Creating climate-resilient food systems

(Photo by Kay Ledbetter, Texas A&M AgriLife.)

As the climate crisis intensifies, building resilience in our food systems is more crucial than ever. At Sorghum United, we believe that neglected and underutilized crops like sorghum and millets have an important role to play. 

These ancient grains are hardy, drought-tolerant crops that can thrive in high temperatures and water-scarce conditions. As CEO, I aim to highlight their benefits and increase their production and consumption globally. 

Sorghum and millets can survive weather fluctuations and stress that would decimate other crops like maize, rice and wheat. They have an inborn tolerance for heat, drought and waterlogging. Their vast genetic diversity also provides breeders with ample traits to develop new climate-resilient varieties. These hardy crops are key to adapting agriculture and food systems to the impacts of climate change.  

Beyond resilience, sorghum and millets offer nutritional and environmental benefits. They contain high levels of protein, minerals and B vitamins compared to mainstream cereals. Millets are gluten-free, and sorghum contains health-promoting compounds like antioxidants. Cultivating these nutrition-dense grains improves food security and health outcomes. Additionally, sorghum and millets require less water and fertilizer compared to other field crops, reducing pressure on constrained resources. 

At Sorghum United, we connect farmers with resources for high-yielding, climate-resilient varieties and agronomic support to boost productivity. We promote the benefits of these grains to food manufacturers and consumers, collaborating on product and menu development. And we partner with research institutions to breed improved varieties that can deliver higher yields under changing climates. 

The world needs to rethink its major commodity crops and food staples. As extreme weather events become more frequent, dependence on a few vulnerable crops puts our food systems at risk. Diversifying cereal production with climate-hardy grains like sorghum and millets is a crucial climate adaptation strategy. These nutritional powerhouses deliver food security and sustainability gains. It’s time to put sorghum and millets at the heart of a resilient, sustainable food future.

Collected data entries:
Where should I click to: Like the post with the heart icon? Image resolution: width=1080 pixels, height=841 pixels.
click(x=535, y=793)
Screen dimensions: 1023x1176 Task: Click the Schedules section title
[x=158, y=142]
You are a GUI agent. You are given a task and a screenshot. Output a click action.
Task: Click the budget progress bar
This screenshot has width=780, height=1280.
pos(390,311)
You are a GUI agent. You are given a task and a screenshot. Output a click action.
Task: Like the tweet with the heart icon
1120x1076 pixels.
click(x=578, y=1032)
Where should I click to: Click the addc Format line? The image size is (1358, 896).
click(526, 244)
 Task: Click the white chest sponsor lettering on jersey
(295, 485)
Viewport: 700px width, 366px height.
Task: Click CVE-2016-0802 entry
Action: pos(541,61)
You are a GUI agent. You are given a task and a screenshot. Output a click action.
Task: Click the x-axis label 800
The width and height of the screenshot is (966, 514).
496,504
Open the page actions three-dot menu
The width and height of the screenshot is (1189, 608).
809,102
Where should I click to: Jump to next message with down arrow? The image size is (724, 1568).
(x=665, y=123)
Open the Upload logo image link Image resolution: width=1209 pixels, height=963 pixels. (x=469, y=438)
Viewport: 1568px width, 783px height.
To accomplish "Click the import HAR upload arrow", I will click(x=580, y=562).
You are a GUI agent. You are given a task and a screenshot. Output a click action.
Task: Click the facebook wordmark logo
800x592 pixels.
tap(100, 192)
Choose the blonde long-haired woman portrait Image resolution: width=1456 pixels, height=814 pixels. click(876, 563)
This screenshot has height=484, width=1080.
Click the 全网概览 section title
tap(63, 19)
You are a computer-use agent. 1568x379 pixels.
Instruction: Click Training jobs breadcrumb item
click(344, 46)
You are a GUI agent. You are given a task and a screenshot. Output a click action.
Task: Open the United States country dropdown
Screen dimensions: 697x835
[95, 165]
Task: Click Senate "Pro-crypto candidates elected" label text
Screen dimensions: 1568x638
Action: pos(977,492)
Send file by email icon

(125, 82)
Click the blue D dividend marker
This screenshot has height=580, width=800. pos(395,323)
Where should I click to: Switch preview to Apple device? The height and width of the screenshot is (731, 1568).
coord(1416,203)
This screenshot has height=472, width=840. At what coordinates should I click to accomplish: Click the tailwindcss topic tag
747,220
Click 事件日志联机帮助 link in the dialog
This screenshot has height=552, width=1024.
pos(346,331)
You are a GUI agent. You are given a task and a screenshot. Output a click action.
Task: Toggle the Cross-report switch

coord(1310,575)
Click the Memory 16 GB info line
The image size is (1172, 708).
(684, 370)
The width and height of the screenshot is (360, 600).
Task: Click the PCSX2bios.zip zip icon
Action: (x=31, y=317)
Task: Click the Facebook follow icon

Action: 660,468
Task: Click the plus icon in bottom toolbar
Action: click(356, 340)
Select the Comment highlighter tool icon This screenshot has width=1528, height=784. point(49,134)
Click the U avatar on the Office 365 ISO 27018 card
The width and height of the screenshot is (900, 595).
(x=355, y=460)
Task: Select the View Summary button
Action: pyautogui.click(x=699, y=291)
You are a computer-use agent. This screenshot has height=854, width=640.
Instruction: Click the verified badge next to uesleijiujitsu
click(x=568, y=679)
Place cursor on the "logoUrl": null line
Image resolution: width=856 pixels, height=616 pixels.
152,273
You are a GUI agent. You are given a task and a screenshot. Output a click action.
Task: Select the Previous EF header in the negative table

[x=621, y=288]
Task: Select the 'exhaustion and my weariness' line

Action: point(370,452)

TASK LIST:
**a.** List the crops that the text on sorghum and millets names as ones weather stress would decimate.
**b.** Extend the text on sorghum and millets in climate-resilient food systems from where it stops.

ANSWERS FOR THE TASKS:
**a.** Maize, rice, wheat

**b.**
To truly transform our food systems, it is not enough to simply introduce new climate-resilient crops. We must also address the policies, infrastructure and market incentives that reinforce the dominance of mainstream cereals like rice, wheat and maize. At Sorghum United, we engage with policymakers and value chain actors to create an enabling environment for mass adoption of millets and sorghum. This requires investments in R&D, subsidies and minimum support prices to encourage farmers to grow these hardy grains. It also requires upgrading processing facilities, storage infrastructure and distribution networks across the food value chain.  

Shifting consumer food preferences is another major challenge. Mainstream cereals are deeply embedded in cuisines, food cultures and diets across the world. We promote the benefits of sorghum and millets through education campaigns, nutrition programs and cooking demonstrations. Our aim is to increase demand for products made from these climate-smart grains. Building consumer awareness and interest in these neglected nutrient-rich foods is key. 

The road to resilient, sustainable food systems must also be inclusive. At Sorghum United, we work extensively with smallholder farmers and women’s agricultural cooperatives. These groups have in-depth indigenous knowledge of growing hardy grains in local conditions. We help equip them with resources and training to cultivate millets and sorghum profitably and sustainably. Strengthening vulnerable communities and farmers enables them to be change agents in building climate-smart, nutrition-sensitive food systems. 

Nate Blum serves as the CEO of BlüMilo and Sorghum United. Sorghum United is an international NGO serving to advance education and markets development for sorghum and adjacent small grains.